==== SUPPLIED MATERIAL

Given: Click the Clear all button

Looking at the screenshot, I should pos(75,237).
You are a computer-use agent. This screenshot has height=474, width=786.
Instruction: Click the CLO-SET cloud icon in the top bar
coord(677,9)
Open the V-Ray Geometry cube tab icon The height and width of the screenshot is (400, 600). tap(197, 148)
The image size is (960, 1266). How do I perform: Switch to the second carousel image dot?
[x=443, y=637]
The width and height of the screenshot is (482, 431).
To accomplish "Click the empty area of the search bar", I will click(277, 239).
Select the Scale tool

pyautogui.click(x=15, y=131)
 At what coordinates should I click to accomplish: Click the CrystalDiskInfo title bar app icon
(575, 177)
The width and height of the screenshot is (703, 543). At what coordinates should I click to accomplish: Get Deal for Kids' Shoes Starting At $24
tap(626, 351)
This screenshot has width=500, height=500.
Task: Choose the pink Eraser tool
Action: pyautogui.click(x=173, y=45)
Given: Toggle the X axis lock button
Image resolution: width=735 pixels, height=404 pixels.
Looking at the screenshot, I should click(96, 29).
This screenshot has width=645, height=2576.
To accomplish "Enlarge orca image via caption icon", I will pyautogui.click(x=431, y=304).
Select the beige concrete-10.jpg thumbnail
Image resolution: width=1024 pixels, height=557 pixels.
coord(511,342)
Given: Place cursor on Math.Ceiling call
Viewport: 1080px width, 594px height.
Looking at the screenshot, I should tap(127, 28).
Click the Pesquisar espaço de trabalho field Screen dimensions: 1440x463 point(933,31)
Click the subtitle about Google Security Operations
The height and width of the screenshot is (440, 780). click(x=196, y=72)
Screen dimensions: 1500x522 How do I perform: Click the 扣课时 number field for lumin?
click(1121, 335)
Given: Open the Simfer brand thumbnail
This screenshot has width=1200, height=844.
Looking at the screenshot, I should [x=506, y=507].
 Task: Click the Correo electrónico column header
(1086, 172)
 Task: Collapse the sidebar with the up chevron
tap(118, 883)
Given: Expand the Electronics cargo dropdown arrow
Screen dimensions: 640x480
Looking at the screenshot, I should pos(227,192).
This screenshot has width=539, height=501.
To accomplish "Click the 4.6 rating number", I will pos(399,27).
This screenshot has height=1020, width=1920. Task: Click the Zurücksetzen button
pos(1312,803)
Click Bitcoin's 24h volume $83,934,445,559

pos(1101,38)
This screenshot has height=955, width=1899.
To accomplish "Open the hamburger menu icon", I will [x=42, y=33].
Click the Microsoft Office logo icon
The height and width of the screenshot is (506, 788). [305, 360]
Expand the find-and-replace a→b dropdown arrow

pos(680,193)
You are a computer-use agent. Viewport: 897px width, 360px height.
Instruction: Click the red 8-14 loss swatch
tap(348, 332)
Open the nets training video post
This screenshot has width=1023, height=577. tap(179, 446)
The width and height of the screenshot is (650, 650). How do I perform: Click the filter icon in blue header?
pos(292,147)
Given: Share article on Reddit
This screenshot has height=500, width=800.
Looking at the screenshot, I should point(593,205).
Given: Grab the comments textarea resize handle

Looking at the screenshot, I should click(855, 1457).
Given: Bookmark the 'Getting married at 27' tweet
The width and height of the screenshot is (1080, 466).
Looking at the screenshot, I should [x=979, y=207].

========

● ABOUT THIS TASK
Copy every line of the records word for word.

● RESPONSE FOR THIS EXERCISE
Given: Click the Clear all button

Looking at the screenshot, I should pos(75,237).
You are a computer-use agent. This screenshot has height=474, width=786.
Instruction: Click the CLO-SET cloud icon in the top bar
coord(677,9)
Open the V-Ray Geometry cube tab icon The height and width of the screenshot is (400, 600). tap(197, 148)
The image size is (960, 1266). How do I perform: Switch to the second carousel image dot?
[x=443, y=637]
The width and height of the screenshot is (482, 431).
To accomplish "Click the empty area of the search bar", I will click(277, 239).
Select the Scale tool

pyautogui.click(x=15, y=131)
 At what coordinates should I click to accomplish: Click the CrystalDiskInfo title bar app icon
(575, 177)
The width and height of the screenshot is (703, 543). At what coordinates should I click to accomplish: Get Deal for Kids' Shoes Starting At $24
tap(626, 351)
This screenshot has width=500, height=500.
Task: Choose the pink Eraser tool
Action: pyautogui.click(x=173, y=45)
Given: Toggle the X axis lock button
Image resolution: width=735 pixels, height=404 pixels.
Looking at the screenshot, I should click(96, 29).
This screenshot has width=645, height=2576.
To accomplish "Enlarge orca image via caption icon", I will pyautogui.click(x=431, y=304).
Select the beige concrete-10.jpg thumbnail
Image resolution: width=1024 pixels, height=557 pixels.
coord(511,342)
Given: Place cursor on Math.Ceiling call
Viewport: 1080px width, 594px height.
Looking at the screenshot, I should tap(127, 28).
Click the Pesquisar espaço de trabalho field Screen dimensions: 1440x463 point(933,31)
Click the subtitle about Google Security Operations
The height and width of the screenshot is (440, 780). click(x=196, y=72)
Screen dimensions: 1500x522 How do I perform: Click the 扣课时 number field for lumin?
click(1121, 335)
Given: Open the Simfer brand thumbnail
This screenshot has width=1200, height=844.
Looking at the screenshot, I should [x=506, y=507].
 Task: Click the Correo electrónico column header
(1086, 172)
 Task: Collapse the sidebar with the up chevron
tap(118, 883)
Given: Expand the Electronics cargo dropdown arrow
Screen dimensions: 640x480
Looking at the screenshot, I should pos(227,192).
This screenshot has width=539, height=501.
To accomplish "Click the 4.6 rating number", I will pos(399,27).
This screenshot has height=1020, width=1920. Task: Click the Zurücksetzen button
pos(1312,803)
Click Bitcoin's 24h volume $83,934,445,559

pos(1101,38)
This screenshot has height=955, width=1899.
To accomplish "Open the hamburger menu icon", I will [x=42, y=33].
Click the Microsoft Office logo icon
The height and width of the screenshot is (506, 788). [305, 360]
Expand the find-and-replace a→b dropdown arrow

pos(680,193)
You are a computer-use agent. Viewport: 897px width, 360px height.
Instruction: Click the red 8-14 loss swatch
tap(348, 332)
Open the nets training video post
This screenshot has width=1023, height=577. tap(179, 446)
The width and height of the screenshot is (650, 650). How do I perform: Click the filter icon in blue header?
pos(292,147)
Given: Share article on Reddit
This screenshot has height=500, width=800.
Looking at the screenshot, I should point(593,205).
Given: Grab the comments textarea resize handle

Looking at the screenshot, I should click(855, 1457).
Given: Bookmark the 'Getting married at 27' tweet
The width and height of the screenshot is (1080, 466).
Looking at the screenshot, I should [x=979, y=207].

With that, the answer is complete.